Recent stories in the Associated Press (Casinos Winning Big by Betting on Asians) and The Boston Globe (Out of luck - The Boston Globe) have reported that casinos such as Foxwoods and Mohegan Sun, both located in Connecticut, are aggressively marketing to the Asian community by offering inexpensive transportation, food and gambling coupons, along with traditional Asian gambling games. They also sponsor community activities and advertise in ethnic media. Experts in gambling addiction are concerned that targeting the Asian community so aggressively crosses a line and could be damaging the community.
Is it wrong for casinos to target one ethnic community so aggressively? Or is this simply smart marketing that seems to be working effectively? What do you think?
Send your thoughts to rightthing@nytimes.com or post them here by clicking on "comments" or "post a comment" below. Please include your name (first and last) and your hometown in your post. Readers' comments may appear in an upcoming column.
Jeffrey L. Seglin, author of "The Right Thing: Conscience, Profit and Personal Responsibility in Today's Business" (The Right Thing Book from amazon.com ), is an associate professor at Emerson College in Boston, where he teaches writing and ethics. He is also the administrator of http://www.jeffreyseglin.com, a Web log focused on ethical issues.

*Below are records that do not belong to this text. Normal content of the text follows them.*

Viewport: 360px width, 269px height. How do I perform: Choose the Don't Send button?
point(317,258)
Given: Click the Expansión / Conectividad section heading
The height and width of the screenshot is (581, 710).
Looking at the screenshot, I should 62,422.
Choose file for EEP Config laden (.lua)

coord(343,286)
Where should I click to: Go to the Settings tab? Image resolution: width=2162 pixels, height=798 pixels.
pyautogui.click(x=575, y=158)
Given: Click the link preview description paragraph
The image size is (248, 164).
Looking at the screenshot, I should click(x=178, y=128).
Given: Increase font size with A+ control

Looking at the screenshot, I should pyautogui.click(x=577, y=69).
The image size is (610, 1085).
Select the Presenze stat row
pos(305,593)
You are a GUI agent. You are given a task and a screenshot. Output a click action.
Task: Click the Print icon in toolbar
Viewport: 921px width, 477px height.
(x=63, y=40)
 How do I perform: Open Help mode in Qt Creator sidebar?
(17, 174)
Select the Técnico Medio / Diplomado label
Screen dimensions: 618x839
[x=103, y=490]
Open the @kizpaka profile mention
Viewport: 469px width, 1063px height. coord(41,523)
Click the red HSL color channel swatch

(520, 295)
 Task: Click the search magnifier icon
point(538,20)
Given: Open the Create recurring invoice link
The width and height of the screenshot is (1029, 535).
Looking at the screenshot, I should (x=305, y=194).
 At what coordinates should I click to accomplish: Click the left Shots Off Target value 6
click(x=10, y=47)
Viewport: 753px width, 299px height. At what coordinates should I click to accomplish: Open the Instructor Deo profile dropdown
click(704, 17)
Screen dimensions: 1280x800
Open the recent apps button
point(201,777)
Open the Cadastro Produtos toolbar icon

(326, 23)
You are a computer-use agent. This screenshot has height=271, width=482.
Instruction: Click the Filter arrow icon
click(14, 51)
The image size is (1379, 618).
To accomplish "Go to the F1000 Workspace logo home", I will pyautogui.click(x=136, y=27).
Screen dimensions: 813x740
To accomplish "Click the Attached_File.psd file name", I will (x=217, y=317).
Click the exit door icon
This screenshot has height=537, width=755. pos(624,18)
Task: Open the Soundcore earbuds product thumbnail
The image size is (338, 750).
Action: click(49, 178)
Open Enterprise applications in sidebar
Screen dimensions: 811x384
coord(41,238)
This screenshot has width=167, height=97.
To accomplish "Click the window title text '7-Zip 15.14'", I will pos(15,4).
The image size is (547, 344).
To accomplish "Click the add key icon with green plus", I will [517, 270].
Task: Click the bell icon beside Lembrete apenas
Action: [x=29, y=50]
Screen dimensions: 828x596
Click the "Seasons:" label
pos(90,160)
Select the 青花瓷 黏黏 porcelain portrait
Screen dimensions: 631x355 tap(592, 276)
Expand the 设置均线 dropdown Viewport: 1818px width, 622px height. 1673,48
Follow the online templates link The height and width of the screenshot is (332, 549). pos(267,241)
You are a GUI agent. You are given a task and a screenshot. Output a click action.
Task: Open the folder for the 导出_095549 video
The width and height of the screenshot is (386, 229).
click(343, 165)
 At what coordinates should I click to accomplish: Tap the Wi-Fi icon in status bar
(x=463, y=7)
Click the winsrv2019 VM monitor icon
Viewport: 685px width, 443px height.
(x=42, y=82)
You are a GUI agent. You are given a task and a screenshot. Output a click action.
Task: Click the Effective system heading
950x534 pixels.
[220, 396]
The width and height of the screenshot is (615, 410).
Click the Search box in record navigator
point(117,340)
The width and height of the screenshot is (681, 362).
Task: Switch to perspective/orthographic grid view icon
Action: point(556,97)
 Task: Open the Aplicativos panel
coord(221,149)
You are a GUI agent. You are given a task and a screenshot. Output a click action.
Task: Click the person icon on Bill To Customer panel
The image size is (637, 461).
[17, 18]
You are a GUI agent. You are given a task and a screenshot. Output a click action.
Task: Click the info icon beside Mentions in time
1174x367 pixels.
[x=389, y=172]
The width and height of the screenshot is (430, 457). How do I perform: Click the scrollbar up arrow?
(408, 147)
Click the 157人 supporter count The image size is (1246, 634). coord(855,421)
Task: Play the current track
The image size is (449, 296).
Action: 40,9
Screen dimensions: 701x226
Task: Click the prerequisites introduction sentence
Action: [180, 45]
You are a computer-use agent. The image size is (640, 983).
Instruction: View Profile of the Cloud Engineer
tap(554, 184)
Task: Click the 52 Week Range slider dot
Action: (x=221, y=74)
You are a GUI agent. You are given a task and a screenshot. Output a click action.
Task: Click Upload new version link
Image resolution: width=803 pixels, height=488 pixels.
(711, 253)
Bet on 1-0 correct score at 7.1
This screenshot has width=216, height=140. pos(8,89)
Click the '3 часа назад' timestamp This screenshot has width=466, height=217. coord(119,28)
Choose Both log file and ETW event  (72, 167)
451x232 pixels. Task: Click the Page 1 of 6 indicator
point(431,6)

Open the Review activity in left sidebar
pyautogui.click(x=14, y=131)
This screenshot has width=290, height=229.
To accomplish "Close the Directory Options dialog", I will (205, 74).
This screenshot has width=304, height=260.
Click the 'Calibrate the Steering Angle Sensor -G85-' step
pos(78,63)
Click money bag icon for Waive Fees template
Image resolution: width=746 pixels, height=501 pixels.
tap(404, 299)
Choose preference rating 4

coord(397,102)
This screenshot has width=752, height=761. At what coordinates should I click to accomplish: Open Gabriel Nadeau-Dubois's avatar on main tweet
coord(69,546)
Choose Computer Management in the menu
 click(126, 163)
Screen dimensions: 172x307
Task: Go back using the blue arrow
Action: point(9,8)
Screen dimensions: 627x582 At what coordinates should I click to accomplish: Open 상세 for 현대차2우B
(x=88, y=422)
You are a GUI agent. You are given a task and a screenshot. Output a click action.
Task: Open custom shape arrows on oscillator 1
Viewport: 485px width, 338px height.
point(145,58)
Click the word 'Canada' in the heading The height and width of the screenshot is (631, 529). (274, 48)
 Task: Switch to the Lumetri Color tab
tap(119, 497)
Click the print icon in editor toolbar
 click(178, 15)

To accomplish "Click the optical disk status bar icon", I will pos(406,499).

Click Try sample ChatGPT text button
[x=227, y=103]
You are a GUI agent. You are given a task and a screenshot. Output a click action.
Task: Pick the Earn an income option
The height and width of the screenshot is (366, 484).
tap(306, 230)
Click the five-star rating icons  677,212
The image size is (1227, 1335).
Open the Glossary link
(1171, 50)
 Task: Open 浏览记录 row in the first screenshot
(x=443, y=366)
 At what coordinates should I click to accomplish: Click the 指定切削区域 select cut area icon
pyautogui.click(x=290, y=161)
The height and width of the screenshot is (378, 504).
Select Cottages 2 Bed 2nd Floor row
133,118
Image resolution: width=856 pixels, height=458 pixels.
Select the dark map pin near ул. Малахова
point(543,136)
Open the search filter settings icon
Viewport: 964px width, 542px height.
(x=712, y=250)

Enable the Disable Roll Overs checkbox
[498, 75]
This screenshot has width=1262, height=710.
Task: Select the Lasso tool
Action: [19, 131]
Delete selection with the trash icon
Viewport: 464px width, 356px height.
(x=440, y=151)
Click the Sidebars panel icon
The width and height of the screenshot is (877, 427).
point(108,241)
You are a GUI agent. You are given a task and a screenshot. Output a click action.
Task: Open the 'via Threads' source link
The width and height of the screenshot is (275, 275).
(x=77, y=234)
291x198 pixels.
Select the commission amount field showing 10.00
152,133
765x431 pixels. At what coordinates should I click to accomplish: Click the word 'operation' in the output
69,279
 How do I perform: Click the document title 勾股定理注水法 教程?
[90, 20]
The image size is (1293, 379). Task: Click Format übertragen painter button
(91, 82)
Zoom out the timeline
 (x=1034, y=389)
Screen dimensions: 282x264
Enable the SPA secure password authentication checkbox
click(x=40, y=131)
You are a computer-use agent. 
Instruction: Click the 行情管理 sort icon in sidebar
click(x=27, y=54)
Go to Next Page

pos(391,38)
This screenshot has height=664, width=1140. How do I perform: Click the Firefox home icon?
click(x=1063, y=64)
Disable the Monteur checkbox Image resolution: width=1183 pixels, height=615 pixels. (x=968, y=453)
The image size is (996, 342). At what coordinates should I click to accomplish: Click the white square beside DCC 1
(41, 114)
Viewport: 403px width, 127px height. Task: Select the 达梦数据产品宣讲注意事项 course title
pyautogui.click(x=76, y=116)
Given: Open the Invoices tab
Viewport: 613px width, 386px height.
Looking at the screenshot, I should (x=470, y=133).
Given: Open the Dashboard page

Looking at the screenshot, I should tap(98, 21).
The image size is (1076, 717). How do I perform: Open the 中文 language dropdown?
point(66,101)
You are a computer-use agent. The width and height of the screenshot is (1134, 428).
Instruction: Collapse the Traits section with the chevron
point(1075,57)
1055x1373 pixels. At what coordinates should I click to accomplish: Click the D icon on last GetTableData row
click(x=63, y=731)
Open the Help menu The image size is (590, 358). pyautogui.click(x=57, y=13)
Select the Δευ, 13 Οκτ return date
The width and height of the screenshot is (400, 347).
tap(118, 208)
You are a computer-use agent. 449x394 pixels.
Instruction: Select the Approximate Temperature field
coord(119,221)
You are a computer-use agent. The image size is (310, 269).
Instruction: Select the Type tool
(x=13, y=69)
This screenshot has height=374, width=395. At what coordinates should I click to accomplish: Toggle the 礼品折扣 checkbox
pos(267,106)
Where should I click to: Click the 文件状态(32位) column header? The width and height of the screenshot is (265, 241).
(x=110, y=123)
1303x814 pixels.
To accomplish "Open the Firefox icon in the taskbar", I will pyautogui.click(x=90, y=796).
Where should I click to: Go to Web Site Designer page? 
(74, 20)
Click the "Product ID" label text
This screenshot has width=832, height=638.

Do you have ethical questions that you need answered? Send them to rightthing@nytimes.com or to "The Right Thing," The New York Times Syndicate, 500 Seventh Avenue, 8th floor, New York, NY 10018. Please remember to tell me who you are, where you're from, as well as where you read the column.
6 comments:
I get your column in the Windsor Star and enjoy it. In today's column you talk about targeting Asians for gambling. What about the Boyd Group in Las Vegas which has been marketing to Hawaiians for years, to the point they have travel agencies in Hawaii catering to Vegas/Boyd charters. It must work well, in particular the downtown properties such as the California and Fremont are full of folks from there.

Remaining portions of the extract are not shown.